STRICTLY EMBARGOED UNTIL 00.01 ON FRIDAY 2ND SEPTEMBER

- BACK TO SCHOOL BACKLASH FOR COMMUTERS -

- Average commute increases by 40 minutes1 per week during term time -

 

  • The average British commute will increase from 22 minutes during the school holidays, to half an hour during term time.
  • During term time, more than a quarter (27%) of British drivers say they have to leave their house earlier to get to work because there’s more traffic.
  • Almost three-quarters (73%) of drivers say their commute is quicker during the school holidays.
  • More than one in seven (15%) motorists arrive at work annoyed because of bad traffic.

 

With the summer holidays over and children heading back to school this week, many parents may feel a sense of relief as their daily order returns. However, research from motor experts Confused.com also reveals that the new school term signals the end of quiet roads and the start of longer commutes. The average Brit will see 40 minutes per week added to their daily drive to work.

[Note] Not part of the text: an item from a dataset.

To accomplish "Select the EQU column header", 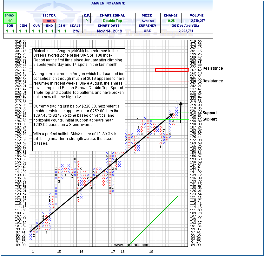I will point(10,26).
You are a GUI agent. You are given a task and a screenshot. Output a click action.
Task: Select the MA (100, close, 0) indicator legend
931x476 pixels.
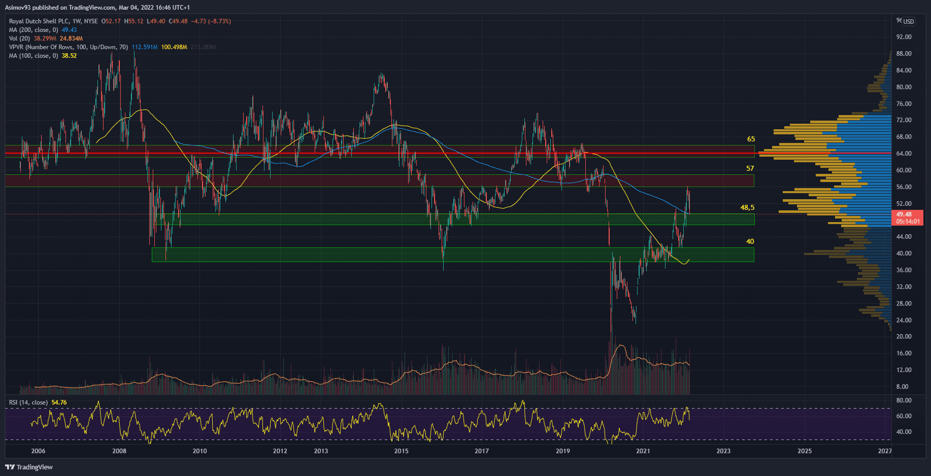click(34, 56)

The average daily commute will increase from a swift 22 minutes per day during the school holidays, to half an hour during term time. It comes as no surprise that when children are back in school, over a quarter (27%) of drivers say that they have to leave the house earlier to get to work because of bad traffic.

And while almost three-quarters (73%) of drivers say that their commute is quicker during the school holidays, more than a third (36%) of British motorists think that rush hour is caused mainly by people driving their children to school. Almost two-fifths (38%) say that they are calmer drivers during the school holidays because of the reduction in traffic.

This increase in term-time commuting will be unwelcome news in many workplaces around the country. More than one in seven (15%) drivers have arrived at work annoyed because of bad traffic, while one in five (20%) have experienced road rage on their way to work. However, some are luckier than others, as just over one in 10 (11%) British motorists say that they enjoy their morning drive to work.

Amanda Stretton, motoring editor at Confused.com, says: “With the start of the new school term this week, many commuters will be thinking about how much time will be added to their morning commute. And while we all know just how frustrating it can be to be stuck in traffic when you need to be somewhere, it’s worrying to hear how many drivers have arrived at work annoyed, or experienced road rage.

“Drivers should take extra care during heavy traffic and follow the lead of the 27% of motorists who leave their house earlier to get to work. Allowing yourself plenty of time for your morning commute will help in avoiding the stress and panic of not getting to work on time. This will in turn decrease the chance of accidents which could have an impact on insurance premiums.”

-Ends-

 

Notes to editors

Unless otherwise stated, all figures taken from omnibus research carried out by One Poll research on behalf of Confused.com. This was an online poll of 2,000 UK adults who drive (nationally representative sample). The research was conducted between 18th February and 22nd February 2016.

  1. The average commute takes 22 minutes during the school holidays and 30 minutes during term time. This is a difference of 8 minutes. 8 minutes x 5 (days per working week) = 40 minutes.